_EXERCISE DETAILS_. Continue the article on financing equipment for a small business, starting right after its last sentence.
┌─ SOURCE
May 30, 2024


Taste For Business

How to Finance Equipment for Your Small Business

Business equipment can be expensive. Even smaller costs, such as routine maintenance, add up quickly. Equipment financing is a way…

Business equipment can be expensive. Even smaller costs, such as routine maintenance, add up quickly. Equipment financing is a way of reducing the upfront financial burden of buying or replacing business machines.

Equipment financing refers to using a loan, line of credit or lease to obtain business equipment.

“Almost any type of equipment can be financed if used for a business purpose,” says Mark Kelly, senior vice president and business development manager at Univest. “Whether it’s health care equipment, industrial, construction, energy conservation, technology, titled vehicles, furniture or landscaping equipment, all businesses have equipment needs.”

Here’s more about equipment financing to help you compare your options.

[Read: Best Small Business Loans.]

Pros and Cons of Equipment Financing for Small Businesses


Conserve cash flow. Equipment financing frees up cash for capital and operating expenses. “Retaining capital and having cash in our current environment could be paramount to a business’s lifeline,” says Steve Scott, chief operating officer of Engage PEO, a human resources outsourcing firm.
└─
┌─ DATASET RECORDS
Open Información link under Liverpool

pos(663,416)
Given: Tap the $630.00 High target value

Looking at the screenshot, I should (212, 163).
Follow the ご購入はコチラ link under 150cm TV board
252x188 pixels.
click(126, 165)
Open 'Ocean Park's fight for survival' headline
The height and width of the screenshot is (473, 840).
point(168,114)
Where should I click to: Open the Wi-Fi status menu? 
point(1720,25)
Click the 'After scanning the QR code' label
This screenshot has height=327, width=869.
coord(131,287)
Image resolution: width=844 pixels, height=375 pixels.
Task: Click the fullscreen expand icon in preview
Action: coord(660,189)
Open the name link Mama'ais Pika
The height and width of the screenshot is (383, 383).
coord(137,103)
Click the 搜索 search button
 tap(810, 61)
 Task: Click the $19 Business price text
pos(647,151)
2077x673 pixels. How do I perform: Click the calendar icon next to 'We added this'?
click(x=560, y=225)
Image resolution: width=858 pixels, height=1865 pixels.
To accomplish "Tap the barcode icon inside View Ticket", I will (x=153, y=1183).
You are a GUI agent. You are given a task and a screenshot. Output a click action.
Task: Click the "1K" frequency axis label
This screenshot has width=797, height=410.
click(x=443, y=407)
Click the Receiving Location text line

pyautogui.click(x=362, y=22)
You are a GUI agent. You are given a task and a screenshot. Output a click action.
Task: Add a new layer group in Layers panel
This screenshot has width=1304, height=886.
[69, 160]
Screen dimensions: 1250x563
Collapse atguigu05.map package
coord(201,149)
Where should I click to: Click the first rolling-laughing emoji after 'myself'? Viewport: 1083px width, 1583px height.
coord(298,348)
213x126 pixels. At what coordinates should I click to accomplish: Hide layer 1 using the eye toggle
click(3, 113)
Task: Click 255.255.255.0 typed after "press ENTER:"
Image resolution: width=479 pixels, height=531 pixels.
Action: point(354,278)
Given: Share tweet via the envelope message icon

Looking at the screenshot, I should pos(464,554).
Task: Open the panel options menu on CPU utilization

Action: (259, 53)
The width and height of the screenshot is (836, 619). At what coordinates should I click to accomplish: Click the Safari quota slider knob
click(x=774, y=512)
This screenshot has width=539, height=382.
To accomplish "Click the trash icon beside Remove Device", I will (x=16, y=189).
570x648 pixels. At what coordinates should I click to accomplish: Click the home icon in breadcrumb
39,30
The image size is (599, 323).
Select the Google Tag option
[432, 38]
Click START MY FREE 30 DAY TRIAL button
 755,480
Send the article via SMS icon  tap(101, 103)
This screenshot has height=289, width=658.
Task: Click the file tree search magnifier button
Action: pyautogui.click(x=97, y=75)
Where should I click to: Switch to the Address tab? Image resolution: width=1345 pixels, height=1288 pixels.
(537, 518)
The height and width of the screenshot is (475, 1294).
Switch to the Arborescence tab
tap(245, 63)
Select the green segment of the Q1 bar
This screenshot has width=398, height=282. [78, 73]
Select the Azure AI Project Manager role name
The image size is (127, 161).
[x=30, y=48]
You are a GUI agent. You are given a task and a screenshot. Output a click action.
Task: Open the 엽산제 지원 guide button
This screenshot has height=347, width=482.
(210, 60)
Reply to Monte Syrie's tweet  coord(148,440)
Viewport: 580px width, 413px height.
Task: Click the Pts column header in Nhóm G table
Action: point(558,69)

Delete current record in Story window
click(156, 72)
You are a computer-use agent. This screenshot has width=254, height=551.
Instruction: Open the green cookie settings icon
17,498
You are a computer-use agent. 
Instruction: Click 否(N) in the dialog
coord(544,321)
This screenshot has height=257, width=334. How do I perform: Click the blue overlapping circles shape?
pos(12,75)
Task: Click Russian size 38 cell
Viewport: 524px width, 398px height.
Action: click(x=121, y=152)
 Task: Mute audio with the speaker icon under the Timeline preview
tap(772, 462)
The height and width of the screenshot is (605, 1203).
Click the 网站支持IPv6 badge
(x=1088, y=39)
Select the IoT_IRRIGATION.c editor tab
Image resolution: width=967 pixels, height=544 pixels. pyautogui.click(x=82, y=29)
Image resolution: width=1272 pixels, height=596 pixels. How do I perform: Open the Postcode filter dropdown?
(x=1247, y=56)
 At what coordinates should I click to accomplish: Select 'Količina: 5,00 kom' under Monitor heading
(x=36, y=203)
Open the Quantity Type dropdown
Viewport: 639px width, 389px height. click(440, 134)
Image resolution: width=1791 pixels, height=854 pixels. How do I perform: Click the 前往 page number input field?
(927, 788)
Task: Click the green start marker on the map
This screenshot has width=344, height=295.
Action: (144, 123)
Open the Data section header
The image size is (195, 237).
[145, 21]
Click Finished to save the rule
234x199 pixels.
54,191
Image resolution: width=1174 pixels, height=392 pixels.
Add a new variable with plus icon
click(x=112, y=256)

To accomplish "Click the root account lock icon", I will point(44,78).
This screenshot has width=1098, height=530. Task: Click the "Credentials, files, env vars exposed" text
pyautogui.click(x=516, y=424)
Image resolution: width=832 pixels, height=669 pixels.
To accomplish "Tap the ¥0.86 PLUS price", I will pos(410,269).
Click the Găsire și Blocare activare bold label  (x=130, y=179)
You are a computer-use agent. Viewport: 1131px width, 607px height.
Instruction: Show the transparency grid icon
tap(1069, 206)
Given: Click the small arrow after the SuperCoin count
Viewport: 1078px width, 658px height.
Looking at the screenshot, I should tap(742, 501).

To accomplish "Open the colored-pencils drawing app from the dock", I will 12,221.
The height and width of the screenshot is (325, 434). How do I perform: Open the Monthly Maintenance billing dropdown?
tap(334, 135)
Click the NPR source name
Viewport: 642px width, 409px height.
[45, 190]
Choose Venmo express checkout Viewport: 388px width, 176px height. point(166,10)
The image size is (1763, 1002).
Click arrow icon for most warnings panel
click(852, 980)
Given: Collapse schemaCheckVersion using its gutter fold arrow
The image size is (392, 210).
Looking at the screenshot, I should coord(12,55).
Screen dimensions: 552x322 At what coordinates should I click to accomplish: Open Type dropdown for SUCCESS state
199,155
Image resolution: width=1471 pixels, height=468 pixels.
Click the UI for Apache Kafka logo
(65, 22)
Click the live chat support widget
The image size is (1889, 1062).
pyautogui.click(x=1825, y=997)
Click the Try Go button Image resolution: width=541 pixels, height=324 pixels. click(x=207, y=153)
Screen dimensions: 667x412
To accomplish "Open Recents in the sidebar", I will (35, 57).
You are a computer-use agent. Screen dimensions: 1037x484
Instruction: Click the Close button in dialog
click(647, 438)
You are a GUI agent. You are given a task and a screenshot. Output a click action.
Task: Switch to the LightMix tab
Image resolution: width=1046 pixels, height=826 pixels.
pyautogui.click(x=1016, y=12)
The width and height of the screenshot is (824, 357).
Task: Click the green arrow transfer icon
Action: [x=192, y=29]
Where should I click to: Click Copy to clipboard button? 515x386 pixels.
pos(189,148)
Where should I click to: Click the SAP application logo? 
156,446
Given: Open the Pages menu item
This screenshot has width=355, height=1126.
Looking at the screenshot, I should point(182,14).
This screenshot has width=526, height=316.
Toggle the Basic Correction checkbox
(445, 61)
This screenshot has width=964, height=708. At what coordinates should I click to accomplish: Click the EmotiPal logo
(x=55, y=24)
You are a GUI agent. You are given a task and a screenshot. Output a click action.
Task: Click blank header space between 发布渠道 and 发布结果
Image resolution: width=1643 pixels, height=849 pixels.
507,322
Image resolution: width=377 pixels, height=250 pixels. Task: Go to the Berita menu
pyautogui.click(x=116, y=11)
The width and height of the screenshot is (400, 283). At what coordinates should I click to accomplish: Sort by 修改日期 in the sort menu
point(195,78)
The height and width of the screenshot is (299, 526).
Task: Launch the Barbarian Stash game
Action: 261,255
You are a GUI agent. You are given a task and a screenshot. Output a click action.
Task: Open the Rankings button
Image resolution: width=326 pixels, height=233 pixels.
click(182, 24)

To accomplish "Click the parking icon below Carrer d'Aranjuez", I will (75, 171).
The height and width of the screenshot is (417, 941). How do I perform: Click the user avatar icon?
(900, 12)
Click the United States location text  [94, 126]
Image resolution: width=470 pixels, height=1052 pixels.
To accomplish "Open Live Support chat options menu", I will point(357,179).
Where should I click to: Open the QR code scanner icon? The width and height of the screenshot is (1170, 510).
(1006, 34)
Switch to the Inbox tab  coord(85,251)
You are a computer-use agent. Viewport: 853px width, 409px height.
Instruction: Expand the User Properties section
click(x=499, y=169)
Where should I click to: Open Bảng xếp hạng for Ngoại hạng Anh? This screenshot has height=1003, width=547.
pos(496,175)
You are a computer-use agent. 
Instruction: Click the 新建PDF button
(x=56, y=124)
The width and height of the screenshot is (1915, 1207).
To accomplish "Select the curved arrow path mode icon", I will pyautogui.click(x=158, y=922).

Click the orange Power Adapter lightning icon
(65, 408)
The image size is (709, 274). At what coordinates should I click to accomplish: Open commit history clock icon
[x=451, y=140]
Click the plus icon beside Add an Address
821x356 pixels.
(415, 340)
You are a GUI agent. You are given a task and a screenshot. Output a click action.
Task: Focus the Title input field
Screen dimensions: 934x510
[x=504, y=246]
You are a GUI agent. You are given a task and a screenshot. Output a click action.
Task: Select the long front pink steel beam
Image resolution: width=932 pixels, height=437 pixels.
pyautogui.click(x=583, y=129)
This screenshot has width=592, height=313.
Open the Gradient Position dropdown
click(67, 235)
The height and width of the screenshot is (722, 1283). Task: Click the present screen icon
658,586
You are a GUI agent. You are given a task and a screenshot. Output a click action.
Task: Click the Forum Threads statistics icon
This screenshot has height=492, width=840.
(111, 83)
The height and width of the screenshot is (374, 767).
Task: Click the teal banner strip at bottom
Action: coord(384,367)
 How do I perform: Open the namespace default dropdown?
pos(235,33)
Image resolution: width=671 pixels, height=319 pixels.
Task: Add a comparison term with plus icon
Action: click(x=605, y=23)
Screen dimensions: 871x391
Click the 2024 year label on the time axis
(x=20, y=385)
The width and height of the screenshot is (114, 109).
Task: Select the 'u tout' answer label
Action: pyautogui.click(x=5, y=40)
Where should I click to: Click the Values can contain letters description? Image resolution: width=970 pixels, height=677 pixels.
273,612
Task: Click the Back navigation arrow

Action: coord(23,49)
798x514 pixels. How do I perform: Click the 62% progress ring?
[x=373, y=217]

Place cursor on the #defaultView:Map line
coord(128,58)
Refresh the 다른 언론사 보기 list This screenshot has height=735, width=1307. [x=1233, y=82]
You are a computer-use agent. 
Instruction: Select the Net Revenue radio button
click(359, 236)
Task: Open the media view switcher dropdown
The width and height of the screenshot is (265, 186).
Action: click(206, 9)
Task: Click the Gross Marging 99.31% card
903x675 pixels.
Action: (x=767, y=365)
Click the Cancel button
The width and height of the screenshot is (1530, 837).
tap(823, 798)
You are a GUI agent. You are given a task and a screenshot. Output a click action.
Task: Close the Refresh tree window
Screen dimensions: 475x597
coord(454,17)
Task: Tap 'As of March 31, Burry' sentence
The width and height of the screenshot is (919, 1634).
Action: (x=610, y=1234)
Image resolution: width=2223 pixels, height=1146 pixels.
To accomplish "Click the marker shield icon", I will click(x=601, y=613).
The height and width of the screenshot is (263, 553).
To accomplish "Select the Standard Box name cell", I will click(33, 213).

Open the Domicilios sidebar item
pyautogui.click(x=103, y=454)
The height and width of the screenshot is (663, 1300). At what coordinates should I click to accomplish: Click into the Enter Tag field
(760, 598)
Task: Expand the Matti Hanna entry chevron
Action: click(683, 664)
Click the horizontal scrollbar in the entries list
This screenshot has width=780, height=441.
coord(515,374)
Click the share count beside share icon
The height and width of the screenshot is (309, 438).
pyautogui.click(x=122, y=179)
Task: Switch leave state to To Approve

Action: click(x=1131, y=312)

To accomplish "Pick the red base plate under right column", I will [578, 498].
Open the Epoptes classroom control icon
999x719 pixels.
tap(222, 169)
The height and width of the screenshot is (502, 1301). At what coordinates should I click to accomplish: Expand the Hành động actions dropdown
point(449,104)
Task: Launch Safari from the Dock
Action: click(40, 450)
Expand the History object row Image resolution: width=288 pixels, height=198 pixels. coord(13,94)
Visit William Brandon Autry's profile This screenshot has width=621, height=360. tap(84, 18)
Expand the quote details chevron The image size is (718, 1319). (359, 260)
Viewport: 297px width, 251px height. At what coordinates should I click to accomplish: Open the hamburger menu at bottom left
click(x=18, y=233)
└─
_EXERCISE OUTPUT_.
Hedge against inflation. “Payments are fixed for the entire term of the loan or lease,” Kelly says. “When adjusted for future inflation, the net cost will actually decrease while gross revenues generated by the equipment increase.”

Lease to own. You may own the equipment outright or be able to purchase it at the end of the lease.

Enjoy tax advantages. Write off the entire purchase price of qualifying new and used equipment in the same tax year that it is placed in service. You could be able to claim a deduction of up to $1,080,000 in 2022.


Default risk. If your loan is secured by a blanket lien or personal guarantee, the lender can claim your business or personal assets if you default. That includes the equipment you financed.

Down payment requirement. Depending on the type of financing, you may need to make a down payment on the loan: typically 20%.

Obsolete or broken equipment. You could end up paying for equipment that is not working or not helping your business.

Limited financing for new businesses. Equipment financing can be hard to secure for newer businesses. “Businesses need to be established, usually at least two years,” Kelly says.

Always analyze the costs and benefits of equipment, says Jeff Nager, executive vice president and head of commercial lending at The Bancorp Bank. Ask yourself whether to use business or personal cash to purchase the equipment, he says.

“That may take away needed working capital but keeps the business from having a payment,” Nager says. “If you lease or get a loan, you can preserve cash and build credit, which is very important for many small businesses.”

How Can You Qualify for Equipment Financing?

Qualifications for equipment financing vary among lenders.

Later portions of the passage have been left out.